Lord, please let me not have 3 babies or puppies at one time.
On top of my pants not fitting, I also am still worried about out little Marin. I try not worry, I really do, but it’s tough when I can’t quite feel her yet and know that she’s in there but could still be facing risky conditions. We see the specialist again on Tuesday and I hope to hear miraculous words come from his mouth: “She is measuring fine now and your fluid levels are up. I don’t know what you did, but great job!” Then, in my mind, I will be praising God in heaven and thanking all of you that have been praying and praying and praying.

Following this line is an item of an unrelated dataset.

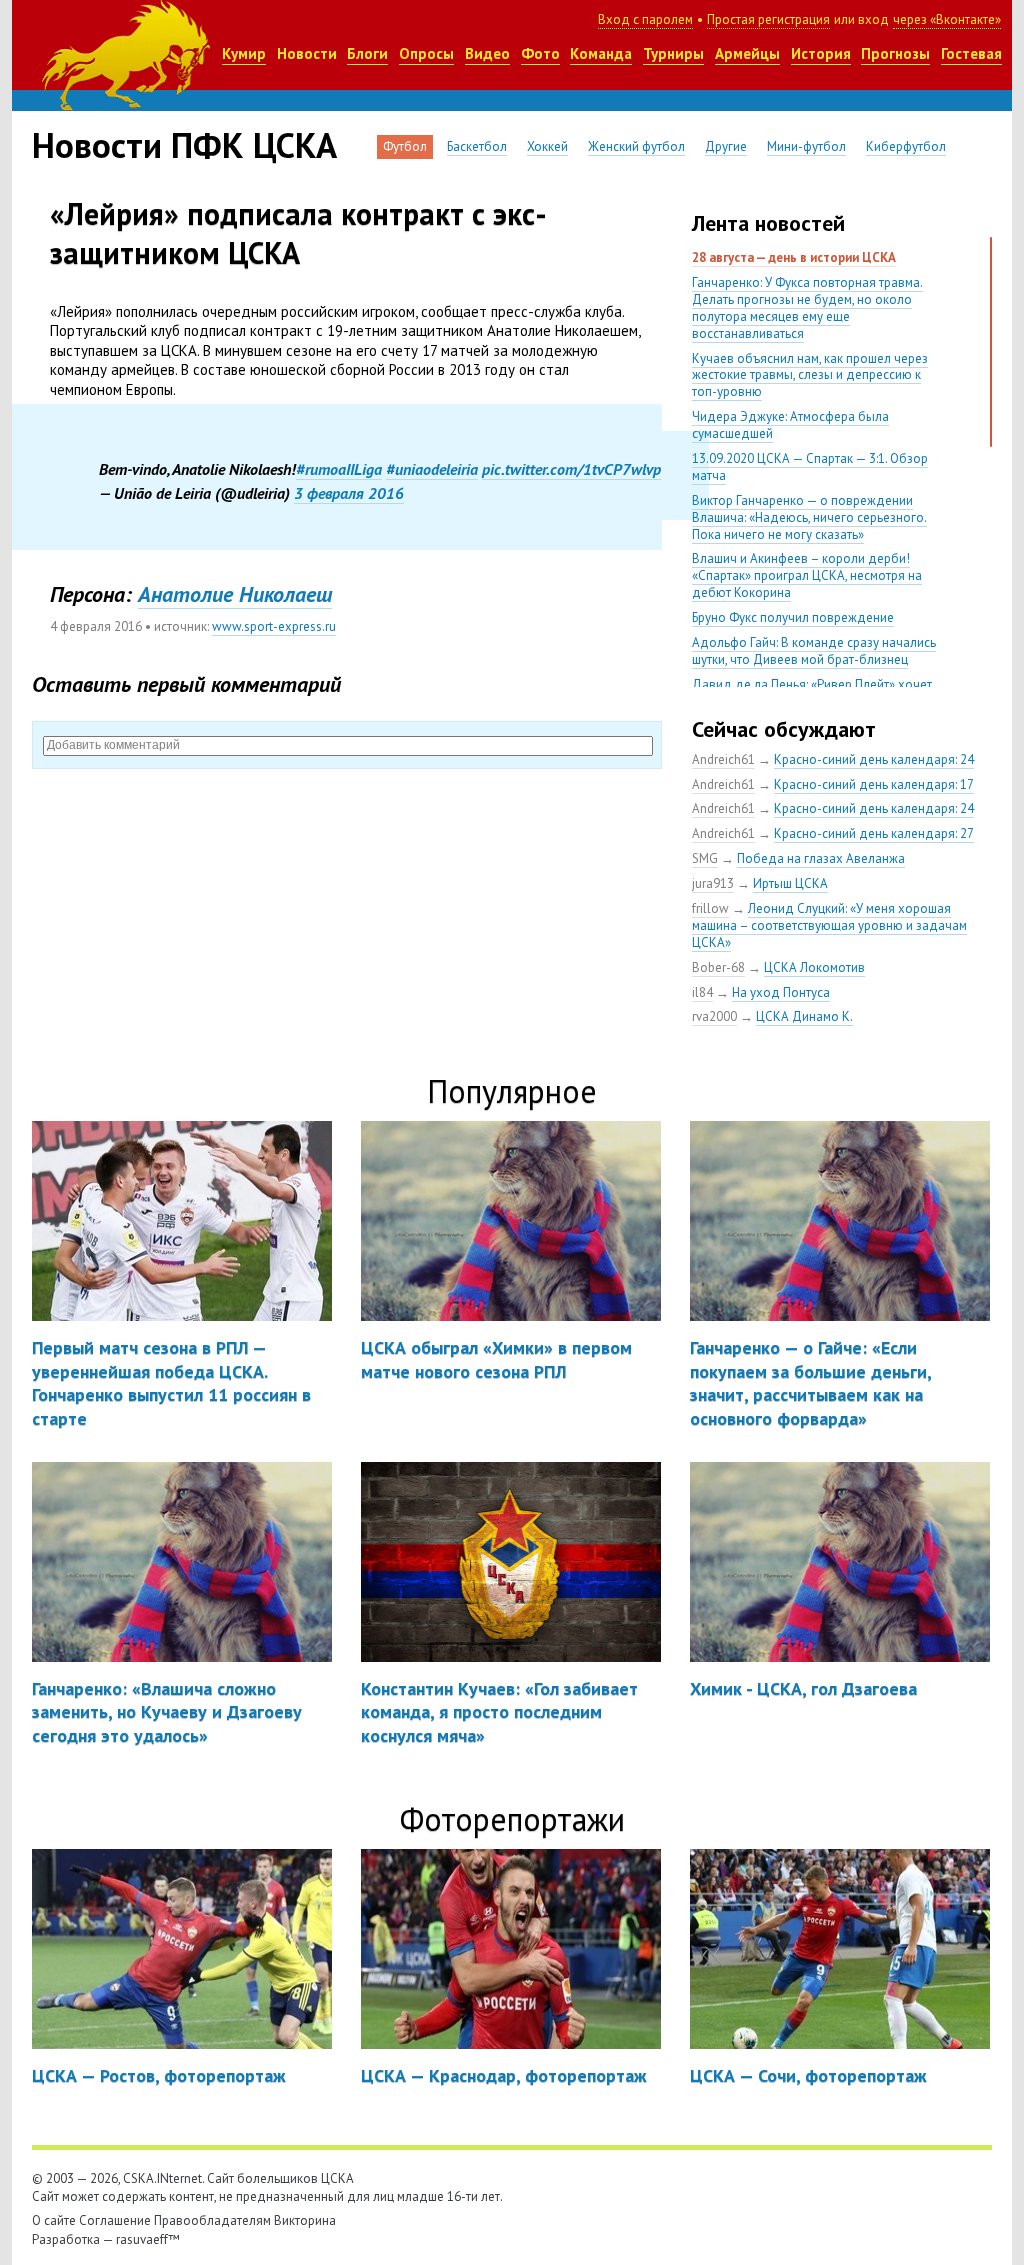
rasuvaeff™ (148, 2239)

Tuesday. I have to wait until Tuesday.
I’ve been making it my point to slow down and rest, firstly for my baby and secondly for my sanity. The other evening I came home, put some thumbprint cookies on a plate, made a cup of decaf (so over that), and sat down to read one of my favorite authors, Anne Lamott. It was like this book was made for me at this point in my life. If I had the guts to, I’d go through and obsessively highlight every line on every page.
“Oh, but my stomach, she is like a waterbed covered in flannel. When I lie on my side in bed, my stomach lies politely beside me, like a puppy.”
Anne Lamott, Operating Instructions: A Journal of My Son's First Year
“I don't remember who said this, but there really are places in the heart you don't even know exist until you love a child.”
Anne Lamott, Operating Instructions: A Journal of My Son's First Year
I need times to breathe like the other evening. I’ve also needed the rest of this weekend. I actually was able to spend two whole days off with my man. We slept in, went shopping, watched movies, ordered pizza, made italian. My heart and stomach are full. We seem to keep getting stuck in this routine of me leaving early for my day, him working late, and me being basically asleep by the time he gets home. I cherish every moment that we have together now.
Overall, Tuesday. I have to wait until Tuesday.
And finally, thank you all for all of your prayers and encouragement. You have helped carry us through these past few weeks.